Abstract Aldehyde dehydrogenase 7 family member A1 (ALDH7A1) is an enzyme catalyzing lipid peroxidation of fatty aldehydes. It plays a critical role in sustaining high oxygen consumption rate (OCR) and ATP production in pancreatic ductal adenocarcinoma (PADC). However, why PADC cells maintain a relatively high level of ALDH7A1 concentration is still not well understood. In the current study, we explored the interplay between epidermal growth factor receptor kinase substrate 8 (EPS8) and ALDH7A1 in PADC cells.
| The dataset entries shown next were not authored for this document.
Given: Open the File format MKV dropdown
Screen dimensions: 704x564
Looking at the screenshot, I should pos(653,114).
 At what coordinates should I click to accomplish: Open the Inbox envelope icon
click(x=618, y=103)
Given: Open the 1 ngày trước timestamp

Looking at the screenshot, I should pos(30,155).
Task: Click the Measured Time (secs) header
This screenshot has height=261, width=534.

PADC cell lines MIA PaCa-2 and AsPANC-1 were used for in vitro and in vivo studies. The co-IP assay showed mutual interactions between Flag-EPS8 and Myc-ALDH7A1 in both MIA PaCa-2 and AsPANC-1 cells. EPS8 knockdown resulted in decreased ALDH7A1 protein levels and increased poly-ubiquitination. An interaction was observed between ALDH7A1 and BMI1 but not between BMI1 and EPS8. BMI1 knockdown reduced ALDH7A1 poly-ubiquitination and degradation caused by EPS8 knockdown. Dual EPS8 and ALDH7A1 knockdown had a synergistic effect on suppressing PADC cell proliferation in vitro and in vivo. In conclusion, this study revealed that EPS8 supports PADC growth by interacting with ALDH7A1 and inhibiting BMI1 mediated proteasomal degradation of ALDH7A1.